Because we, urologists especially, we see sexual activity just through erection. But there is much more than that. We need to dig in on that so that we can advise patients, starting from the point you mentioned, and even say—it was for bicalutamide 150. We always tell the patient, look, the data we have point to an inferior oncological benefit with bicalutamide 150. Still, when you explain the toxicity, the side effect profile, the perception of the patient, many would go for bicalutamide.

So to me, EMBARK is just about a new—we can say that what we call the backbone treatment for years is not anymore. The backbone is the [INAUDIBLE]. And now we’re going to have to understand much better what are the pros and cons of adding or not adding ADT. But at this point in time, I don’t think that even torturing EMBARK to the end will give us all the information.

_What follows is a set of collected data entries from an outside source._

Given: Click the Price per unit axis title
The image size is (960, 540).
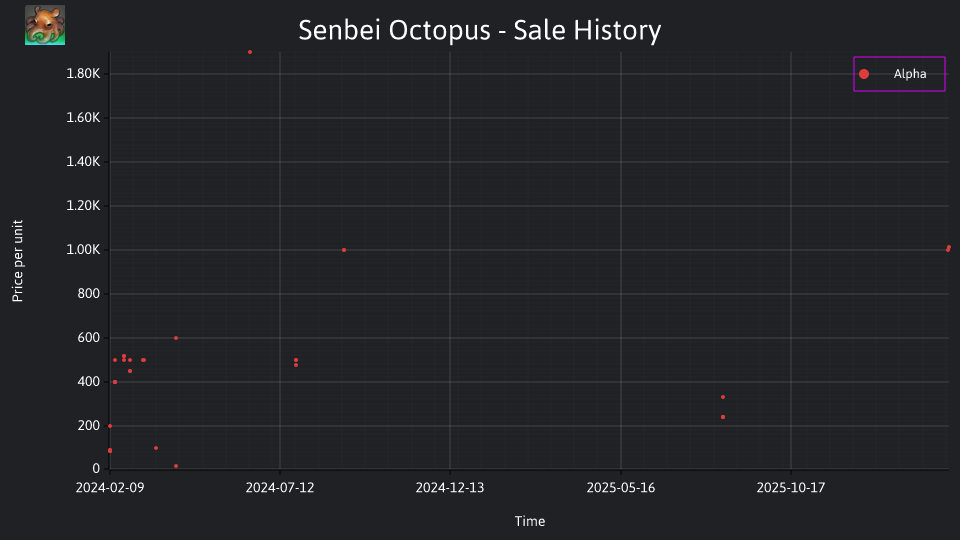Looking at the screenshot, I should coord(18,261).
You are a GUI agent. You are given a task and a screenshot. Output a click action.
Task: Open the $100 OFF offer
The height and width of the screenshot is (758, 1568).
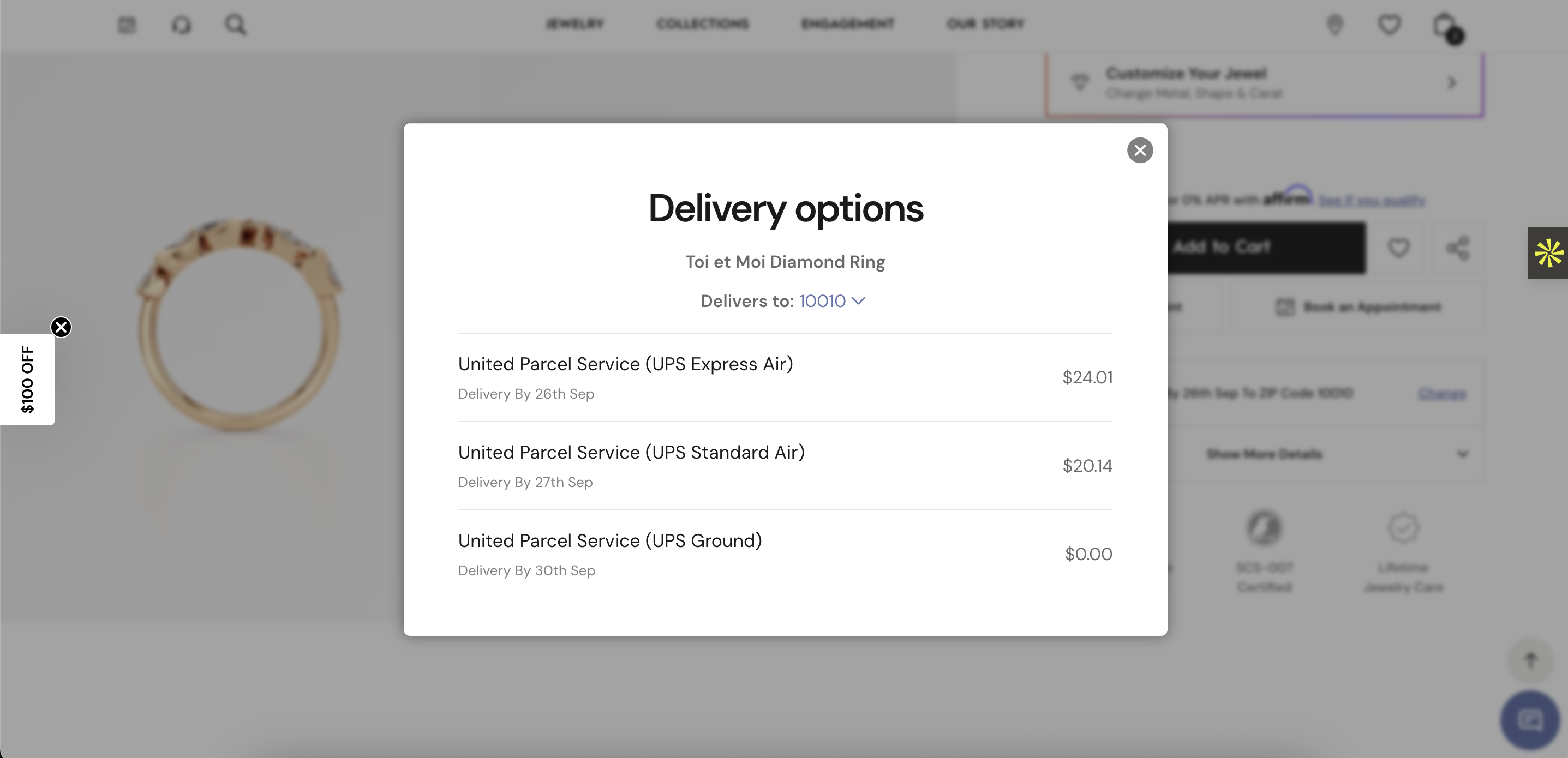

Chris Sweeney: I’m feeling a patient preference study coming up.

Bertrand Tombal: Yeah.

Jason Efstathiou: I think, Chris Sweeney, you’re foreshadowing a really hot side effect management session tomorrow.

So let’s go to this mic. Yeah.

Audience: Would you consider time off systemic therapy as a benefit, or do you eugonadal progression-free survival is a benefit of the combination, which I think—time off treatment?

Bertrand Tombal: I would say it is more from the AR pathway inhibitor than from the combo. Because for the combo, it’s not a true time off therapy. It’s still a time with suppressed testosterone.

Audience: But is it? I don’t think—in the EMBARK, I think that’s not necessarily the case. So the time off treatment with a recovered testosterone, I think, was longer in the combination because with the single-agent enza, you had to get back on treatment fairly quickly, if I’m not mistaken.

Neal Shore: So you’re right. The testosterone recovery was about 11 months in the enza mono, 16 months in the LHRH alone, and 20 months in the combo. So that would speak to—there are quality of life analyses that we’re doing on that. And I take your point. I think it’s important. It’s a very big debate on this notion of here we started with intensification, then deintensification, and then use certain PSA recovery metrics. But having that T recovery, I think, is going to be something that we need to really further evaluate. And we are.

Daniel Spratt: One of the points that Dr. Sweeney’s raised, that I think we need to just be mindful of, is if we give everyone tamoxifen—and I see Nima Sharifi here, so he can correct every error I say—is that if you’re blocking the androgen receptor, you’re giving tamoxifen, it has to all result in cortisol and progesterone, which both have been shown in studies to promote cancer progression.

So I don’t know, Nima, if you would agree with that statement or not. But I do think because that’s not part of EMBARK, there could be potentially downsides, that you may not see that benefit if everyone got tamoxifen on that study.